No, there was no leakage. We trained on one dataset and evaluated on a completely different one, then did the reverse to show that the model generalized well irrespective of the training data (Figure 2). The decision of which model to deploy was based on cross-validation over the Avana data. We would have loved to have even more data, but generating data from this kind of experiment is expensive and labor-intensive.

EDIT: we will update the link, thanks. The correct link is https://www.microsoft.com/en-us/research/project/crispr/

The final performance evaluation does not use cross-validation, but uses totally held out validation data not used during model selection.

I mean, if there are a billion possible good solutions that's are each costly to debug/test, using ML to find some that are the most likely to work well to reduce the cost feels extremely useful to me

Only if the ML algorithm can perform the task better than the human who would otherwise be doing it.

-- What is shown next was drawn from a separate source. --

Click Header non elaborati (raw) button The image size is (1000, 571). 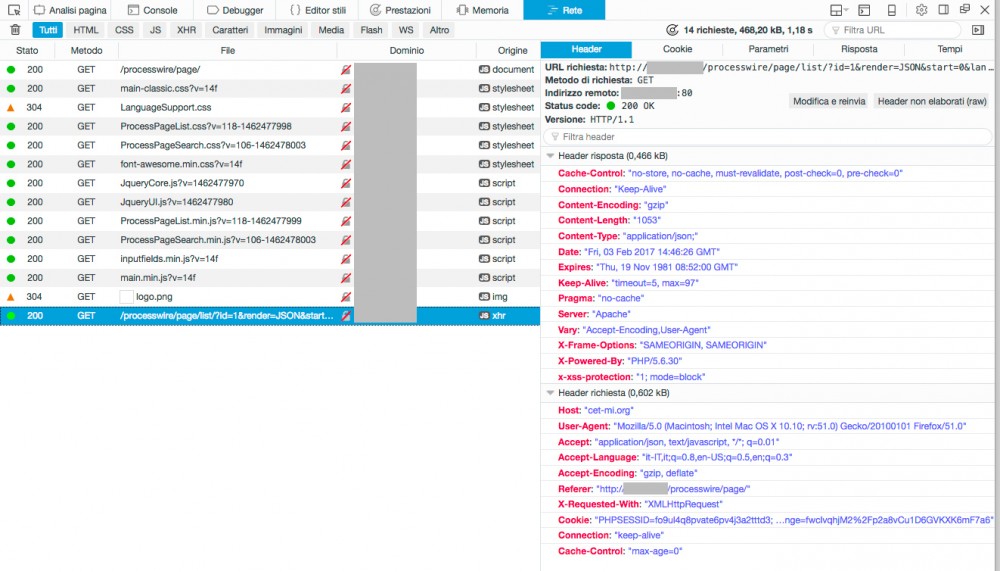pos(933,101)
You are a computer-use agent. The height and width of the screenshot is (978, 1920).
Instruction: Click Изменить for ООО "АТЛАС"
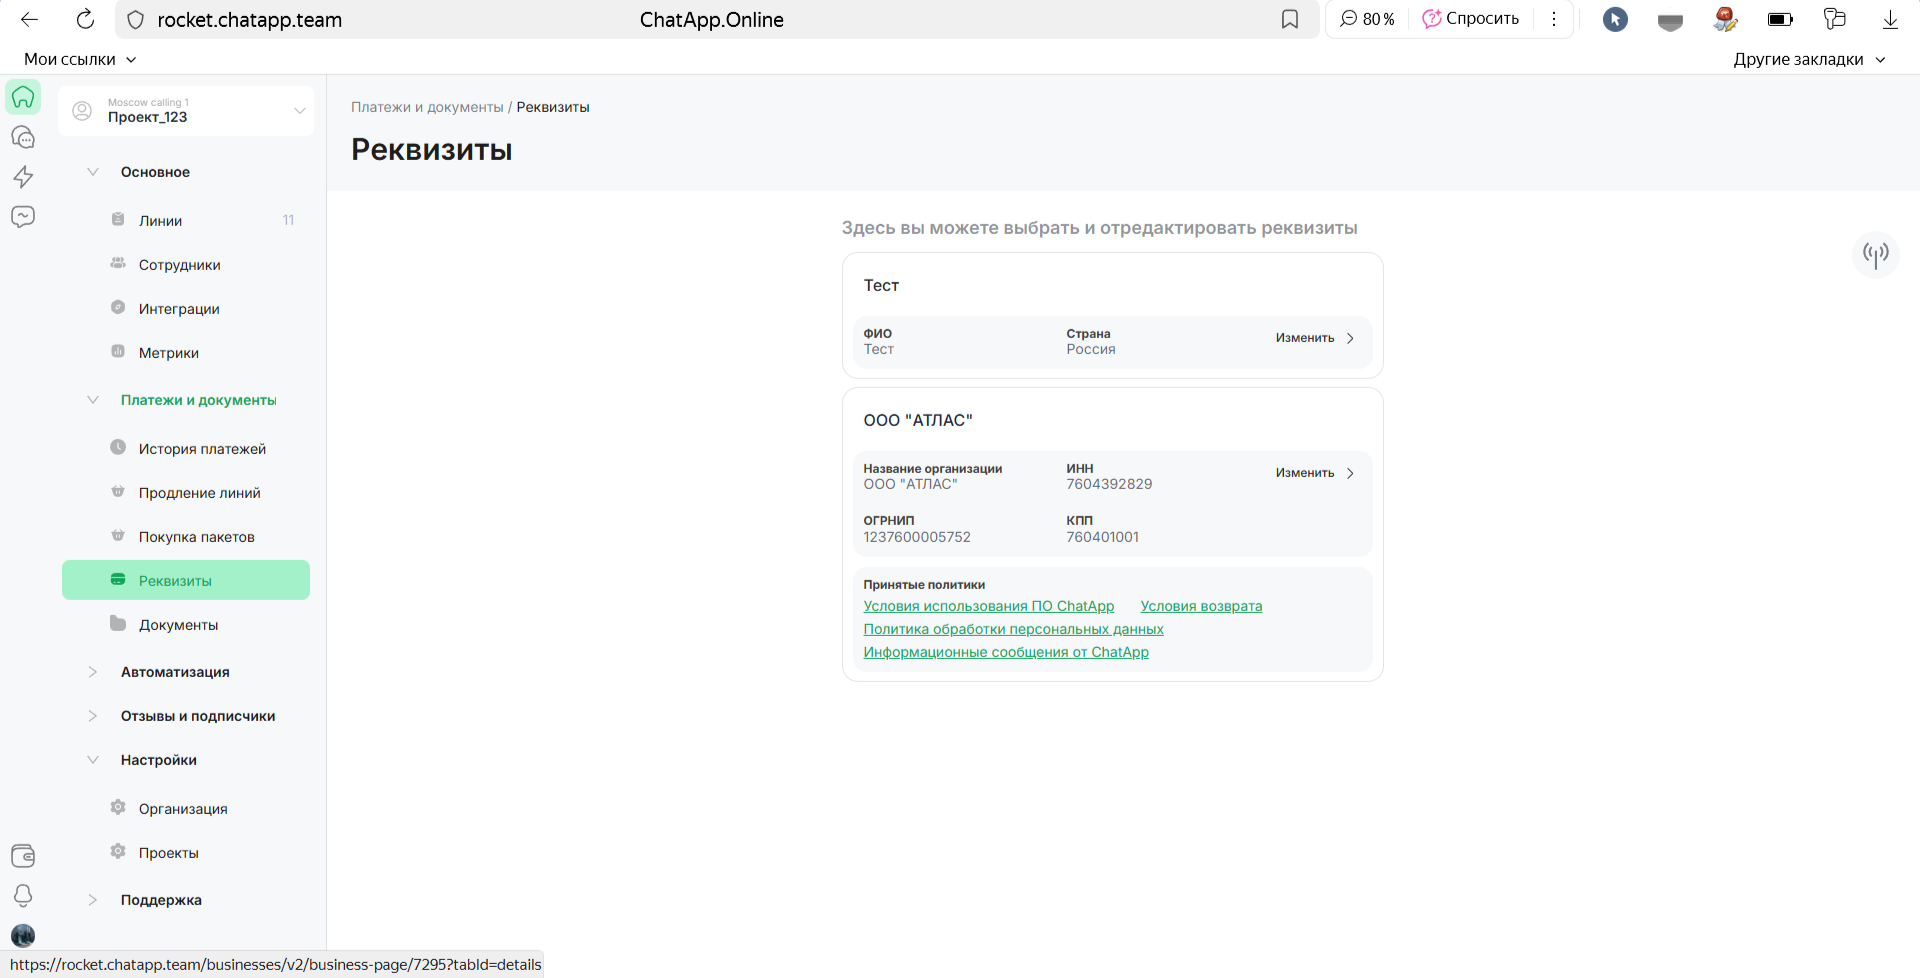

I have a vague idea for a sci fi novel where general AI begins programming humans through black box algos + CRISPR.

It would be nice if there was an explanation on what this was

Sounds like it's a machine learning based way to make it easier to design the guide RNA for the CRISPR protein used in gene editing, making it easier to target it the way you want to.

But that's basically all I know. It really would be nice to have someone actually knowledgeable describe this better.

Yes, this is correct. We developed a series of ML models to predict 1) whether a given guide RNA is likely to result in the knockdown of a gene 2) whether a guide RNA is likely to produce unintended effects somewhere else in the genome.

Also see https://blogs.microsoft.com/ai/crispr-gene-editing/

more info? how do I use this at home? also is it broken?